■ **Exercise requirements**
Would you retype every record below exactly as written?

[Source material — start]

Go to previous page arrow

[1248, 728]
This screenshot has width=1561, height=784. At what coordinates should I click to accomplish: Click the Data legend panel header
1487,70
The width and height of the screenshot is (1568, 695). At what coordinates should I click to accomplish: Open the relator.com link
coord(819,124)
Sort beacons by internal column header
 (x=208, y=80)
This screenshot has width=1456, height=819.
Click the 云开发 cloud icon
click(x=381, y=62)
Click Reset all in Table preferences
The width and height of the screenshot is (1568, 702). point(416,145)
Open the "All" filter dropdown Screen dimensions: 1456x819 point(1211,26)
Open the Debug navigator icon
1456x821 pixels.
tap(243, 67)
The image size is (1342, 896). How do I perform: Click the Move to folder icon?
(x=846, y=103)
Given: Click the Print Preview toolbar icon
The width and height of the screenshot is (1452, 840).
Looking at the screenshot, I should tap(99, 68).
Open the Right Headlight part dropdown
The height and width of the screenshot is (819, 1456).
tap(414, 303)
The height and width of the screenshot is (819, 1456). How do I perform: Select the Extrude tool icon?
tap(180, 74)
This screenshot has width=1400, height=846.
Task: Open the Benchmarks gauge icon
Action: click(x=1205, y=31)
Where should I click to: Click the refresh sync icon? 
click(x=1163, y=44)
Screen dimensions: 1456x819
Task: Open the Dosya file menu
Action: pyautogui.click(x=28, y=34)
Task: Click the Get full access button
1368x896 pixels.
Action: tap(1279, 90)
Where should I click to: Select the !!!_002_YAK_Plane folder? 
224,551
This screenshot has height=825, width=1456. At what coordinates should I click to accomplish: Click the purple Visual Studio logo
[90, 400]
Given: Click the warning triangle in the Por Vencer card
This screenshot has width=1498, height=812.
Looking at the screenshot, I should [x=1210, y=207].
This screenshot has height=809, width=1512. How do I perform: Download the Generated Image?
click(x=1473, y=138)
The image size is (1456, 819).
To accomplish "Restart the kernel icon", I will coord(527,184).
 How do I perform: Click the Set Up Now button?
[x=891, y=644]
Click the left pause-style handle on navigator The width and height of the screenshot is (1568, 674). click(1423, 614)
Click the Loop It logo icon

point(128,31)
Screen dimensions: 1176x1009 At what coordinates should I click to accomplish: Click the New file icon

[Source material — finish]

■ **Exercise answer**
Go to previous page arrow

[1248, 728]
This screenshot has width=1561, height=784. At what coordinates should I click to accomplish: Click the Data legend panel header
1487,70
The width and height of the screenshot is (1568, 695). At what coordinates should I click to accomplish: Open the relator.com link
coord(819,124)
Sort beacons by internal column header
 (x=208, y=80)
This screenshot has width=1456, height=819.
Click the 云开发 cloud icon
click(x=381, y=62)
Click Reset all in Table preferences
The width and height of the screenshot is (1568, 702). point(416,145)
Open the "All" filter dropdown Screen dimensions: 1456x819 point(1211,26)
Open the Debug navigator icon
1456x821 pixels.
tap(243, 67)
The image size is (1342, 896). How do I perform: Click the Move to folder icon?
(x=846, y=103)
Given: Click the Print Preview toolbar icon
The width and height of the screenshot is (1452, 840).
Looking at the screenshot, I should tap(99, 68).
Open the Right Headlight part dropdown
The height and width of the screenshot is (819, 1456).
tap(414, 303)
The height and width of the screenshot is (819, 1456). How do I perform: Select the Extrude tool icon?
tap(180, 74)
This screenshot has width=1400, height=846.
Task: Open the Benchmarks gauge icon
Action: click(x=1205, y=31)
Where should I click to: Click the refresh sync icon? 
click(x=1163, y=44)
Screen dimensions: 1456x819
Task: Open the Dosya file menu
Action: pyautogui.click(x=28, y=34)
Task: Click the Get full access button
1368x896 pixels.
Action: tap(1279, 90)
Where should I click to: Select the !!!_002_YAK_Plane folder? 
224,551
This screenshot has height=825, width=1456. At what coordinates should I click to accomplish: Click the purple Visual Studio logo
[90, 400]
Given: Click the warning triangle in the Por Vencer card
This screenshot has width=1498, height=812.
Looking at the screenshot, I should [x=1210, y=207].
This screenshot has height=809, width=1512. How do I perform: Download the Generated Image?
click(x=1473, y=138)
The image size is (1456, 819).
To accomplish "Restart the kernel icon", I will coord(527,184).
 How do I perform: Click the Set Up Now button?
[x=891, y=644]
Click the left pause-style handle on navigator The width and height of the screenshot is (1568, 674). click(1423, 614)
Click the Loop It logo icon

point(128,31)
Screen dimensions: 1176x1009 At what coordinates should I click to accomplish: Click the New file icon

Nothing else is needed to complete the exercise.